Ep. 8 - Selamat datang di Indomaret
I’m stuck in my memory loop again. This time I’m in my childhood home. Grandpa emerges from the kitchen, grinning, an empty jar in one hand. “Could you run to the ga’de and get some sugar, please? We’re out.” He takes the money out of his pocket and hands it to me. “You know that old saying?” He begins to sing. “Cappu’ golla, cappu’ kopi, cappu’ teng!”
First you run out of sugar, then pretty soon you run out of coffee, then you run out of tea. Then a house stops being a home.
My obsession with food hoarding perhaps came from the experience of lacking food, and because there is so much precedence, my brain is very, very good at scaring me into compensating for this lack. I hesitated to tell you this story, but I think it’s important for context. I was a teenage runaway in 2011. One time, I was so broke that I hadn’t eaten in two days. My roommate took pity on me and gave me Rp20,000. She, too, was broke, but she had a job as a part-time tutor so she was less broke. Still, it was the end of the month, and Rp20,000 was probably all she could spare. I spent half the money to buy cigarettes (Neslite menthols were Rp6,000 a pack at the time #priorities), two packs of Malkist crackers, and water. It was days until I could eat rice, months before I could afford to nongkrong at 7-11, and a whole year until I could finally eat two meals a day.
I didn’t question it when my mind started telling me to stock Ritz crackers at home just in case. Moving to a bigger place meant I suddenly had all this extra space, so buy five of everything, also just in case. I held on to this lulling, authoritative voice the way I held on to memories of my Grandpa to get me through dark times. But unlike his calm, reassuring tone, my inner voice grew bolder and more urgent over time. Buy twelve energy bars—because I once survived with only water and biskuit for twelve days, get another shelf for your Indomie—I jokingly refer to this shelf as my own personal Indomaret, and ten boxes of tea. I don’t even drink tea (???), but I was more terrified of being starving again, so I shut up and did what I was told.
During one of my earlier sessions I asked my therapist how I could possibly CBT my way out of actual, real-life trauma that happened to me in the past (also while we’re at it: how do you CBT your way out of poverty, exploitation, oppression, injustice, homophobia???) I insisted that my “obsessions” didn’t just come out of nowhere. They weren’t “irrational”; they were my reality. I was demanding her to convince me (I later learned that challenging your therapist is classic OCD behavior). According to her, learning to understand our trauma, or even just to survive it so we can leave behind our old reality, is all up to chance—for people with OCD it’s not supposed to matter where these obsessions come from; what matters is to “fix” them (which makes me so ANGRY). “We can work to find patterns of living that suit your current reality better. I know the stacks are against you, and it’s not going to be easy. But you can do this.” That she was willing to somewhat admit to the shortcomings of her own recipes was a breath of fresh air. It made me stay.
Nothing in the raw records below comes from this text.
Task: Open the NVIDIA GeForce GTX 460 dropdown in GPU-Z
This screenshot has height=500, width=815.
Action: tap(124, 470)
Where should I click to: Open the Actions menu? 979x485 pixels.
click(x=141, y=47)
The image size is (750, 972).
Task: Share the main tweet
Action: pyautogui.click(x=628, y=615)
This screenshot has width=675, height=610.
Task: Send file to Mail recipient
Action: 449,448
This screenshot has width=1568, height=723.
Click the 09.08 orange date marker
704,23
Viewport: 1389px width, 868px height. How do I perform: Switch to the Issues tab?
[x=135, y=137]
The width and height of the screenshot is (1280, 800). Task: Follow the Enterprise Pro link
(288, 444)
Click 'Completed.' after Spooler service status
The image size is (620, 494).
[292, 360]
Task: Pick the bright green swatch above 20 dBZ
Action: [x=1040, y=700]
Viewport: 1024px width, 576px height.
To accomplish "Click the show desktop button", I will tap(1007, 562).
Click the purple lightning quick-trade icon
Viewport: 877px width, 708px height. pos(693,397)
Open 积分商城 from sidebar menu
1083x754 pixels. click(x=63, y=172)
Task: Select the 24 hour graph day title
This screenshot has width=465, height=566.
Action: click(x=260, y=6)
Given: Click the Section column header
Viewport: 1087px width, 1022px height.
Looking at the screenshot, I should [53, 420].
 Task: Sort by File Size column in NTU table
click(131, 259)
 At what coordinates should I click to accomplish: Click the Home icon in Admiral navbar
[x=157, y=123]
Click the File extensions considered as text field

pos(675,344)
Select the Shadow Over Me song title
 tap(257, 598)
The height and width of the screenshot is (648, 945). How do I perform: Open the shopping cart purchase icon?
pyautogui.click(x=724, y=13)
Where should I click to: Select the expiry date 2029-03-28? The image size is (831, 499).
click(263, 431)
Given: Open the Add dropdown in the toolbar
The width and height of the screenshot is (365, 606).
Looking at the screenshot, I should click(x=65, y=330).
So there I was, on my kitchen floor, trying to “live in the present reality”, sobbing as I sorted my precious stash of food into boxes labeled THROW AWAY and DONATE. My girlfriend was on the other end of the video call. She was quiet, solemn, out of place: like a distant relative coming to a funeral, knowing nothing about the departed yet staying through the entire procession to pay her respects. She didn’t know me in my previous life; I wanted her here as a reminder that I have so much to look forward to so I could finally, once and for all, cross over to this life.
She said to me once, “I think we become the adults the child-version of us would feel safe around.” You know people who collect toys as a hobby, how we often tease them about some “unhappy childhood” to make up for? This is nothing like that. I wish it were. I derive no pleasure out of stacking Ritz crackers and filling my whole cabinet with tea bags and cereal boxes. Hoarding food has only ever brought me shame. So much shame it hurts.
In my previous post I referred to my inner voice as evil, mean-spirited, a voice who will stop at nothing to make my life miserable. But what if Tiny Evil Wawa was just Tiny Wawa, a terrified little girl who’s been through hell, and she was trying to feel safe the only way she knew how. I haven’t been doing my job as an adult to make her feel safe. Perhaps it’s time to let her know that we are okay now. We will never go through another night hungry again. Those days are behind us now. Those days are behind us now. I promise.